### What you will do
Reproduce verbatim the entries running from the line containing "Where should I" through the line containing "pyautogui.click(x=122, y=36)", including both of those lines, and leave the pictures out of your answer.

### Material shown
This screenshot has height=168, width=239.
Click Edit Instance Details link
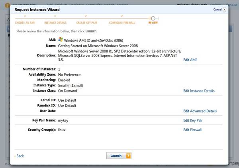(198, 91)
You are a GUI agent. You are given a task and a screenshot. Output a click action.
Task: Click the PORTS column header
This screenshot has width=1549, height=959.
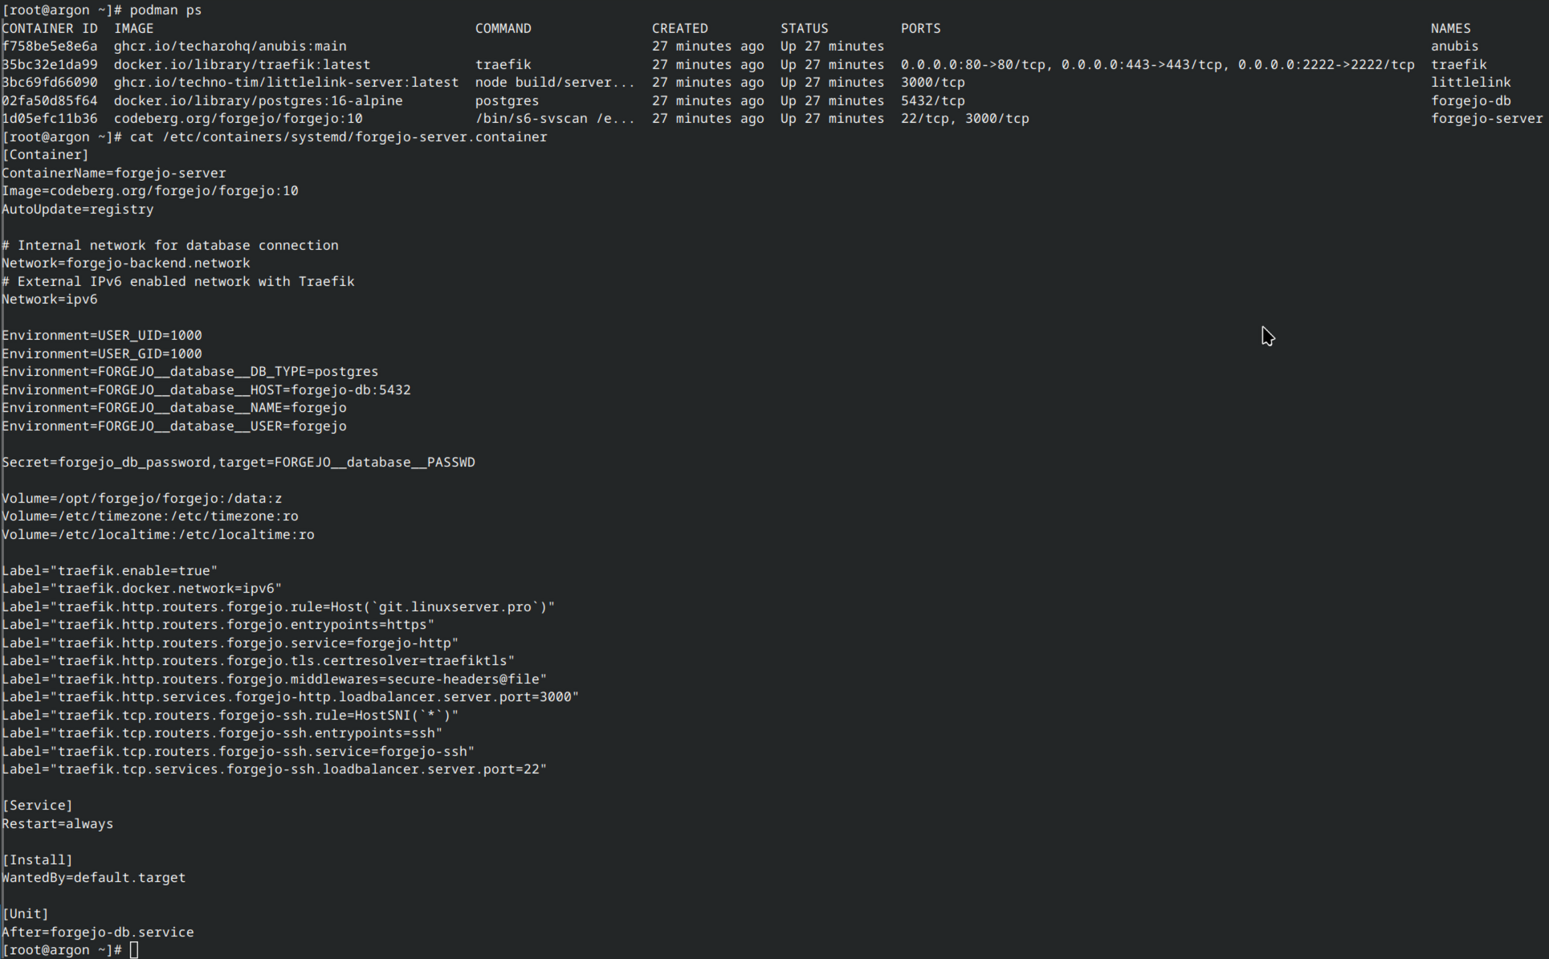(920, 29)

...

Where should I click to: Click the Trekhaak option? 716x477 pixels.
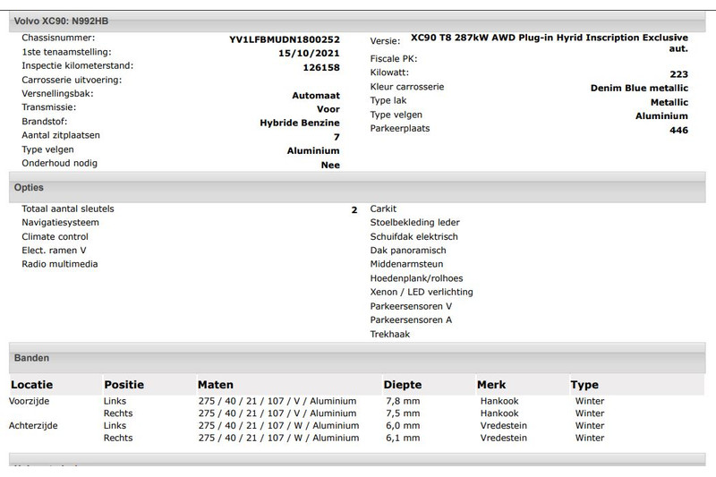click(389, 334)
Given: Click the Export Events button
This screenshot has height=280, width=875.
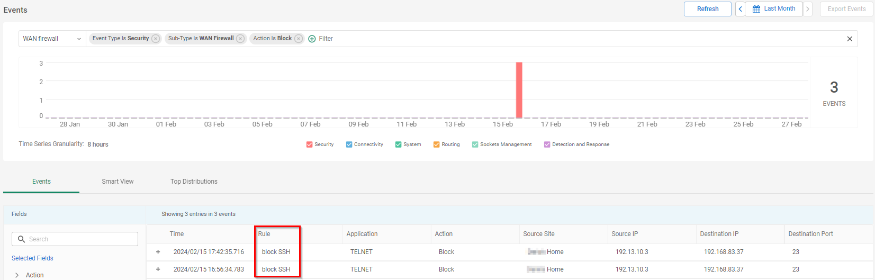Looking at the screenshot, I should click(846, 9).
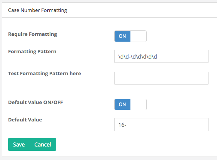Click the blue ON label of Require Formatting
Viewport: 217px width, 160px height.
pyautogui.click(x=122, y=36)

### Exercise result
Where should I click to: Click the Trekhaak option? 716x477 pixels.
click(389, 334)
Given: Click the Export Events button
This screenshot has height=280, width=875.
Looking at the screenshot, I should click(846, 9).
Click the blue ON label of Require Formatting
Viewport: 217px width, 160px height.
pyautogui.click(x=122, y=36)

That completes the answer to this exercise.